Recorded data
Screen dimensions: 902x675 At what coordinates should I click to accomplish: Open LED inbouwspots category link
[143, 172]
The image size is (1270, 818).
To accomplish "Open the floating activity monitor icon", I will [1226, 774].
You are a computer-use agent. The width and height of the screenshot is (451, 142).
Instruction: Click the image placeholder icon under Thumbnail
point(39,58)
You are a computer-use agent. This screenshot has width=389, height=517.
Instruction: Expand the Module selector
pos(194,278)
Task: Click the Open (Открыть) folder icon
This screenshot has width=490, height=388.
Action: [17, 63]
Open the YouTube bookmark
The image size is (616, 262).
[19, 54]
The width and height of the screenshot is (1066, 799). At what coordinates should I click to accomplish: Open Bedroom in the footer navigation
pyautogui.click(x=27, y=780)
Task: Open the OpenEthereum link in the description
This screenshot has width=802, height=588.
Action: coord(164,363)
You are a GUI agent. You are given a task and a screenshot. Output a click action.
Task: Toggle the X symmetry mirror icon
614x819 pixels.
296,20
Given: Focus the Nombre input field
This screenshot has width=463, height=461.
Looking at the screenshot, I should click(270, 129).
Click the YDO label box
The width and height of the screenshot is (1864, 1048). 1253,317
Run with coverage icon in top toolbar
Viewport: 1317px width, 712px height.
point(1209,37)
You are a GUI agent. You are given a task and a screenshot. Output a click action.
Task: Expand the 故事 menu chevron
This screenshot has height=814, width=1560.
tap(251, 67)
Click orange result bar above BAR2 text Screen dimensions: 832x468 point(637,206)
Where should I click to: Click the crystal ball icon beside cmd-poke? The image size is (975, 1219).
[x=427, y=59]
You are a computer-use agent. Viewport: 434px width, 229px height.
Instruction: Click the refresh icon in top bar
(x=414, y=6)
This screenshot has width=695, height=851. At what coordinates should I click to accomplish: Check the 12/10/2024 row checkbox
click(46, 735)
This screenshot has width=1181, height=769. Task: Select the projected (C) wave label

(Work to be completed)
Please edit the material above by changing every "Instruction" to "Command". Keep everything else the same.

(Exercise solution)
Screen dimensions: 902x675 At what coordinates should I click to accomplish: Open LED inbouwspots category link
[143, 172]
The image size is (1270, 818).
To accomplish "Open the floating activity monitor icon", I will [1226, 774].
You are a computer-use agent. The width and height of the screenshot is (451, 142).
Command: Click the image placeholder icon under Thumbnail
point(39,58)
You are a computer-use agent. This screenshot has width=389, height=517.
Command: Expand the Module selector
pos(194,278)
Task: Click the Open (Открыть) folder icon
This screenshot has width=490, height=388.
Action: [17, 63]
Open the YouTube bookmark
The image size is (616, 262).
[19, 54]
The width and height of the screenshot is (1066, 799). At what coordinates should I click to accomplish: Open Bedroom in the footer navigation
pyautogui.click(x=27, y=780)
Task: Open the OpenEthereum link in the description
This screenshot has width=802, height=588.
Action: coord(164,363)
You are a GUI agent. You are given a task and a screenshot. Output a click action.
Task: Toggle the X symmetry mirror icon
614x819 pixels.
296,20
Given: Focus the Nombre input field
This screenshot has width=463, height=461.
Looking at the screenshot, I should click(270, 129).
Click the YDO label box
The width and height of the screenshot is (1864, 1048). 1253,317
Run with coverage icon in top toolbar
Viewport: 1317px width, 712px height.
point(1209,37)
You are a GUI agent. You are given a task and a screenshot. Output a click action.
Task: Expand the 故事 menu chevron
This screenshot has height=814, width=1560.
tap(251, 67)
Click orange result bar above BAR2 text Screen dimensions: 832x468 point(637,206)
Where should I click to: Click the crystal ball icon beside cmd-poke? The image size is (975, 1219).
[x=427, y=59]
You are a computer-use agent. Viewport: 434px width, 229px height.
Command: Click the refresh icon in top bar
(x=414, y=6)
This screenshot has width=695, height=851. At what coordinates should I click to accomplish: Check the 12/10/2024 row checkbox
click(46, 735)
This screenshot has width=1181, height=769. Task: Select the projected (C) wave label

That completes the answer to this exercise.